Стоявший у него за спиной седой охранник поднял резиновую дубинку, но Швырев отрицательно покачал головой и снова наотмашь ударил пленника по лицу. Красные капли веером брызнули на стену, которой было не привыкать к такому декору: по ней, бывало, стекали даже мозги. М’бутунга хрипло засмеялся — ему тоже было не привыкать. Он попадал в переделки и покруче нынешней и всегда выходил сухим из воды. Сколь веревочке ни виться, все равно конец будет, говорят русские; Писарь со своими прихвостнями, очевидно, был уверен, что хитро закрученная нить судьбы Пьера Мари М’бутунга размоталась до конца и что живым ему отсюда не выйти. Экс-президент придерживался прямо противоположного мнения по этому вопросу и, что самое главное, имел для этого все основания.
Место, где он пришел в себя после ночных посиделок с Писарем на его конспиративной квартире, было знакомое — тот самый подвал, из которого М’бутунга давеча совершил побег. Это обстоятельство все проясняло; правда, по обыкновению, была примитивна, как каменный топор, и неприглядна, как прилипший к подошве клочок использованной туалетной бумаги. Случившееся можно было и, более того, следовало предвидеть, но М’бутунга не корил себя за неосмотрительность, с которой доверился Писарю: у него просто не было другого выхода. Да и Писарь совершенно напрасно думал, что является хозяином положения; сейчас он, конечно, был на коне, но все еще могло перемениться, и не раз.
— Смешно тебе, макака чернозадая?! — рассвирепел Швырев и нанес очередной удар, пришедшийся пленнику в правый глаз.
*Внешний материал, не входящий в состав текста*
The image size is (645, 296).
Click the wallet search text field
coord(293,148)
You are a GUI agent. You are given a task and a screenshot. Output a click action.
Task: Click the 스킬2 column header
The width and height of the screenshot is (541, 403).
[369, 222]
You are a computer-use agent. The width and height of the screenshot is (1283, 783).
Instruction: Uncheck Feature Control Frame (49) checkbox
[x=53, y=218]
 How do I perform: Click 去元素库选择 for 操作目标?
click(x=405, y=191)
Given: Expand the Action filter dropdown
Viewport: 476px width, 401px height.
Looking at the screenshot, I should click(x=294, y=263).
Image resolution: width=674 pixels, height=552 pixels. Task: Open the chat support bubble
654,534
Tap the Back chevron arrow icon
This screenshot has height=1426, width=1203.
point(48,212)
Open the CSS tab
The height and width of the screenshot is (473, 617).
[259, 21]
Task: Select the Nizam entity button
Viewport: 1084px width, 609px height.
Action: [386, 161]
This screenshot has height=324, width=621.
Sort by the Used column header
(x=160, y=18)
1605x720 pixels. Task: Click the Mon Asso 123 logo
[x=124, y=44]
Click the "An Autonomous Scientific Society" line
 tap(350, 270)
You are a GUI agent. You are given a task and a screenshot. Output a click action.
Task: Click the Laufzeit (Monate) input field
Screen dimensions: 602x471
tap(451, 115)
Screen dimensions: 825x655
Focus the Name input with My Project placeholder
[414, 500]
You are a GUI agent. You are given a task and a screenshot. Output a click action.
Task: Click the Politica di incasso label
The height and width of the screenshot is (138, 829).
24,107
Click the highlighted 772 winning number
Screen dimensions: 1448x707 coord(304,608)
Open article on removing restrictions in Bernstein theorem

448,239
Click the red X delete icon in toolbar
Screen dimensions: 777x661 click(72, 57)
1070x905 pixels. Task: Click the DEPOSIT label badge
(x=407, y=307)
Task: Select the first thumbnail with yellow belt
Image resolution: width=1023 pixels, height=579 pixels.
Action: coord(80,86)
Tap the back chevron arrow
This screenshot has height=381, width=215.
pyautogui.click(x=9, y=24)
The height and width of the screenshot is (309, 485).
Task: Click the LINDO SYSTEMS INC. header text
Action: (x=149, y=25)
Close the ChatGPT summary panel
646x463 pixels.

— Хреновый из тебя зоолог, — сообщил ему М’бутунга. — Черный зад не у макаки, а у гориллы. А у макаки он красный — такой, какой будет у тебя, когда я встану из этого кресла.
— Ты отсюда не встанешь, — пообещал Швырев, — ты отсюда ляжешь.
— Я где-то слышал, — подал голос охранник, — что у диких африканских племен считается самым большим позором быть укушенным гориллой. Интересно, почему?
— Это ты у него спроси, — посоветовал Швырев, кивнув в сторону кресла. — В конце концов, кто из нас негр?
— Почему, а? — почти дружелюбно спросил у М’бутунга охранник.
— Не скажу, — пошел в глухой отказ африканец.
— Скажешь, — заверил Швырев и снова с хрустом ударил его по разбитой в кровь физиономии. — Ты у меня еще не то скажешь!
— Скажу, — кашляя и плюясь кровью, неразборчиво пообещал М’бутунга. — Когда ты отсосешь у дохлой мартышки. Сами вы дикари! Потеете тут, как негры, вместо того чтобы купить одну-единственную ампулу скополамина… Может, у вас денег нет?
— Может, предложишь взаймы?
— Я уже предложил, — оскорбительно улыбнулся разбитым ртом африканец. — Отсоси у дохлой мартышки, тогда и поговорим.
Швырев провел мощный апперкот, заставив голову упрямого пленника запрокинуться на спинку кресла, и потряс в воздухе ушибленной кистью руки.
— Борзый, сука, — сказал седой охранник. — Была б моя воля, я б его живьем на ленточки порезал. Сколько он, гнида, наших ребят положил!
— Еще порежешь, — пообещал Швырев. — Живым ему отсюда не уйти. Потому и хорохорится, что терять уже нечего.